BEGIN
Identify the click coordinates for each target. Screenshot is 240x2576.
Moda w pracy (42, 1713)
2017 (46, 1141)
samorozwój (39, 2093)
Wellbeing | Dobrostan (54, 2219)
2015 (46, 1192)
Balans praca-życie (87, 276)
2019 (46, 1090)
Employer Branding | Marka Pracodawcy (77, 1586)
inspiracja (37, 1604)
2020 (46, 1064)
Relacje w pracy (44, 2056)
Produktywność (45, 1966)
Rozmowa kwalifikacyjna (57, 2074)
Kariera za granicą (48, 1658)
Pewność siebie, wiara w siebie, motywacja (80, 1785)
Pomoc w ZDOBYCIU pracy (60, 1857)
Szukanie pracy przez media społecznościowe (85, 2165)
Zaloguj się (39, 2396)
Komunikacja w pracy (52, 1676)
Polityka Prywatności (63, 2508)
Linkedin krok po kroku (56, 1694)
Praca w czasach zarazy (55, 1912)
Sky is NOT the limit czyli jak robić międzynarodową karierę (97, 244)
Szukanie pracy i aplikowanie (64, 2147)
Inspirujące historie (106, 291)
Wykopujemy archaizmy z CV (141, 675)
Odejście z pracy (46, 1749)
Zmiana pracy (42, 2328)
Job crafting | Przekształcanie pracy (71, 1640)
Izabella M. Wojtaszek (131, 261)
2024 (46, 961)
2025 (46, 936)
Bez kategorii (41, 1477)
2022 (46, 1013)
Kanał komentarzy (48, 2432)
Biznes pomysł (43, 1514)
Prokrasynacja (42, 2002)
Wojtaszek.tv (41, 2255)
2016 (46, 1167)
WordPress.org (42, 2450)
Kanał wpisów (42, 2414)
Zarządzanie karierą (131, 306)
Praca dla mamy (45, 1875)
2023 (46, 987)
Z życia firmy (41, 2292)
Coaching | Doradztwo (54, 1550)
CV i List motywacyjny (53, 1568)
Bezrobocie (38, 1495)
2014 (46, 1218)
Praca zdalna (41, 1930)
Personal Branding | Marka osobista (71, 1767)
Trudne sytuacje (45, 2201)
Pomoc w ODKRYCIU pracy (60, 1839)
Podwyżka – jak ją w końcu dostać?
END
TRY IT:
Would you set down the full listing exactly as it reads?

OUTPUT FOR THIS TASK:
Identify the click coordinates for each target. Screenshot is 240x2576.
Moda w pracy (42, 1713)
2017 (46, 1141)
samorozwój (39, 2093)
Wellbeing | Dobrostan (54, 2219)
2015 (46, 1192)
Balans praca-życie (87, 276)
2019 (46, 1090)
Employer Branding | Marka Pracodawcy (77, 1586)
inspiracja (37, 1604)
2020 (46, 1064)
Relacje w pracy (44, 2056)
Produktywność (45, 1966)
Rozmowa kwalifikacyjna (57, 2074)
Kariera za granicą (48, 1658)
Pewność siebie, wiara w siebie, motywacja (80, 1785)
Pomoc w ZDOBYCIU pracy (60, 1857)
Szukanie pracy przez media społecznościowe (85, 2165)
Zaloguj się (39, 2396)
Komunikacja w pracy (52, 1676)
Polityka Prywatności (63, 2508)
Linkedin krok po kroku (56, 1694)
Praca w czasach zarazy (55, 1912)
Sky is NOT the limit czyli jak robić międzynarodową karierę (97, 244)
Szukanie pracy i aplikowanie (64, 2147)
Inspirujące historie (106, 291)
Wykopujemy archaizmy z CV (141, 675)
Odejście z pracy (46, 1749)
Zmiana pracy (42, 2328)
Job crafting | Przekształcanie pracy (71, 1640)
Izabella M. Wojtaszek (131, 261)
2024 (46, 961)
2025 (46, 936)
Bez kategorii (41, 1477)
2022 (46, 1013)
Kanał komentarzy (48, 2432)
Biznes pomysł (43, 1514)
Prokrasynacja (42, 2002)
Wojtaszek.tv (41, 2255)
2016 (46, 1167)
WordPress.org (42, 2450)
Kanał wpisów (42, 2414)
Zarządzanie karierą (131, 306)
Praca dla mamy (45, 1875)
2023 (46, 987)
Z życia firmy (41, 2292)
Coaching | Doradztwo (54, 1550)
CV i List motywacyjny (53, 1568)
Bezrobocie (38, 1495)
2014 (46, 1218)
Praca zdalna (41, 1930)
Personal Branding | Marka osobista (71, 1767)
Trudne sytuacje (45, 2201)
Pomoc w ODKRYCIU pracy (60, 1839)
Podwyżka – jak ją w końcu dostać?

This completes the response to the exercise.